[Input material]

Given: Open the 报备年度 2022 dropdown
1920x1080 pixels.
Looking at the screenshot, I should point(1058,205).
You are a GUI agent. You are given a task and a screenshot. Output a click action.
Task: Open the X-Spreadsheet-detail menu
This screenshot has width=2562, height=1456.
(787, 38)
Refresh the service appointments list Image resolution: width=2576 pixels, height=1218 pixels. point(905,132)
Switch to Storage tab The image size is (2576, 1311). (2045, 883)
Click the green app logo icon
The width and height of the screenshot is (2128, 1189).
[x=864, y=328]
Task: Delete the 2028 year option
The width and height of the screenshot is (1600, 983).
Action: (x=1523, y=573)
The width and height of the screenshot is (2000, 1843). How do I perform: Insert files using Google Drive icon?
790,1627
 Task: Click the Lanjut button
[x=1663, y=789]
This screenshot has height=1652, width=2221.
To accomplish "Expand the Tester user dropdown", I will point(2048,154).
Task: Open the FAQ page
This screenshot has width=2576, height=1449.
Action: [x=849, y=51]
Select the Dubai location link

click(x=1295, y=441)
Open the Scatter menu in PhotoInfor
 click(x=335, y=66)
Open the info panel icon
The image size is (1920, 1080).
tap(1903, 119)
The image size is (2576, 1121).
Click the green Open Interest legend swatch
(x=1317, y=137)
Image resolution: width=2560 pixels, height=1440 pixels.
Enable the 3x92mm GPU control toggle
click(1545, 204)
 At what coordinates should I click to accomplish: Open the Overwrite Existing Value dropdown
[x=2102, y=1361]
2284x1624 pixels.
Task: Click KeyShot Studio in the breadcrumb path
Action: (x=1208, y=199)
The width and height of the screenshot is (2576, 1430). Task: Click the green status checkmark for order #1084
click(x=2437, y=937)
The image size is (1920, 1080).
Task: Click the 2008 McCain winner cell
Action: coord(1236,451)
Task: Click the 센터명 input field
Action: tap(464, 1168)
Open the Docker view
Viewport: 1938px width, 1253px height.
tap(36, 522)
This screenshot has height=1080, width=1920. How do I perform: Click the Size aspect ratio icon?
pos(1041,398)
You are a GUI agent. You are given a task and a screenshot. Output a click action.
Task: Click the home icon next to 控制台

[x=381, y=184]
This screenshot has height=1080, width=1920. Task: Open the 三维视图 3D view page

[/Input material]

[Task directions] Each line, from the one that holds "Task: Click the home icon next to 控制台" through the last line of the entries, must be repeated exactly. Leave out everything else.

[Solution]
Task: Click the home icon next to 控制台

[x=381, y=184]
This screenshot has height=1080, width=1920. Task: Open the 三维视图 3D view page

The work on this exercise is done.